Obesity is recognized as a major health epidemic worldwide for which cardiovascular morbidity and mortality remains the leading cause of death. ¹ Increased adiposity is often associated with metabolic syndrome, which is characterized by increased insulin resistance with dyslipidemia (increased triglycerides (TGs), and low‐density lipoprotein cholesterol, with decreased high‐density lipoprotein cholesterol). ² It has been well‐established that there is a balance among glucose, insulin, and lipid regulation within metabolism that is altered with obesity. ³

Mathematical models are powerful tools to characterize the complex relationships within metabolism. The application of models within diabetes research is well‐established and has increased understanding of the complex interplay between glucose and insulin. The integrated glucose‐insulin model (IGI) is a semimechanistic model that describes glucose homeostasis ⁴ and has supported several clinical trials. ⁵ , ⁶ , ⁷ However, major regulators of metabolism, such as lipids, have not been incorporated in the IGI model.

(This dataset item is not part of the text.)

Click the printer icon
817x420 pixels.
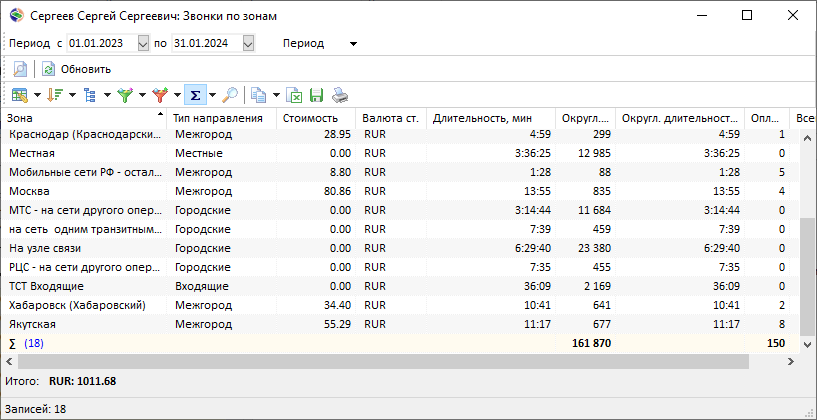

Beyond the glucose utilized for maintaining the energy needs, lipid oxidation from free fatty acids (FFAs) contributes 90% of the muscle energy requirements at rest. ⁸ , ⁹ Recently, a semiphysiologic lipokinetic model was developed describing the absorption of TGs after a high‐fat meal and compared the dynamics of TGs in chylomicrons and large very low‐density lipoprotein‐V6 particles (VLDL‐V6) in individuals who are lean, obese, and very obese. ¹⁰ The TGs in VLDL‐V6 represent 80% of the postprandial response of total TGs after a high‐fat meal. Furthermore, the postprandial TGs response of VLDL‐V6 differed between individuals who are lean and obese. Likewise, others have found that most of the postprandial TG response is represented in VLDL, ¹¹ and larger VLDL may be more influential in metabolic syndrome, ¹² insulin sensitivity, obesity, and weight regulation.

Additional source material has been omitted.